Table Talk: Trending Topics in PR
February 25, 2016
The CPRS Hamilton Mentorship Program met on Jan. 25, 2016 to discuss current trends in PR. This “reverse mentoring” event was an opportunity for mentees to take the lead and facilitate discussions.
The evening began with three short mentor presentations. Each mentorship session begins with several mentors explaining their “typical” PR day. Mentees heard from Mark Gregory, managing partner at LocomotionPR; Janine Ivings, APR, marketing supervisor at the Town of Oakville; and Cynthia Janzen, APR, manager, stakeholder relations at Hamilton Health Sciences.
Roundtable discussions focused on different PR issues of the day. Mentees helped develop a series of questions ahead of time, and three mentees were responsible for guiding a discussion among mentors and mentees. Special thank you to our mentee facilitators: Karima El Bilali, Katherine Perrin, and Laura Vertucci.
Here’s a summary of the most engaging topics of discussion:
What are some tips for someone starting out in PR?
The top response was: networking. Other suggestions included the ability to be adaptable, curious and flexible; have a career plan and follow PR industry news. Mentees appreciated learning career tips.
How does one maintain a client if a competitor says that he/she can do a better job?
Relationships matter. It’s important to maintain a relationship with clients, however, if they are ready to move on, you can’t take it too personally.
In a dynamic and ever-changing environment, how can PR practitioners balance the need for proper measurement with the need to act quickly and operate within a tight budget?
An issue that resonates with many is measurement. It’s important to have a plan with measurable objectives, and then evaluate at all stages.
What are some of the social media techniques and strategies Justin Trudeau and his team employed in the fall election to generate interest and excitement for his brand?
There was an interesting spectrum of opinions for this question because some thought Justin Trudeau did well on social media, while others did not. The consensus agreed he was successful in reaching millennials.
How has the death of traditional journalism affected PR?
Traditional media needs to be revamped. It’s still credible, in particular in the health and financial sectors. There is a big change in communication because everyone’s a reporter now, a “citizen journalist”, and brands are more engaged directly with customers.
How can PR students, who will soon be entering the field, properly prepare to work across the functional areas of PR, Marketing and Advertising and be effective contributors to such integrated communication efforts?
Practitioners can’t be specialized anymore. They need to have a broad knowledge to work with other teams and to know the industry lingo. It’s important to understand the difference between PR, Marketing and Advertising, and have a broad knowledge of each.
The overview and wrap up were led by mentee, Alexandra Sehl. One real advantage of this type of event is the opportunity to have an open discussion and hear a variety of opinions. Within our Mentorship Program, mentors represent a wide range of industries and have a range of diverse experience.

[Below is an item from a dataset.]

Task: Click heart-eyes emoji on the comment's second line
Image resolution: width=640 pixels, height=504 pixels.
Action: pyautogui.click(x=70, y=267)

It’s always refreshing for mentees to see multiple sides of a story and to hear different perspectives.
A special thank you to The Hamilton Spectator and Jane Allison, APR FCPRS, manager community partnerships, for being our venue sponsor. In appreciation of their generosity (for both the October and January events), the CPRS Hamilton Mentorship Program made a donation to SpecKids Camp, a cause that is near and dear to Jane’s heart and gives back to the Hamilton community.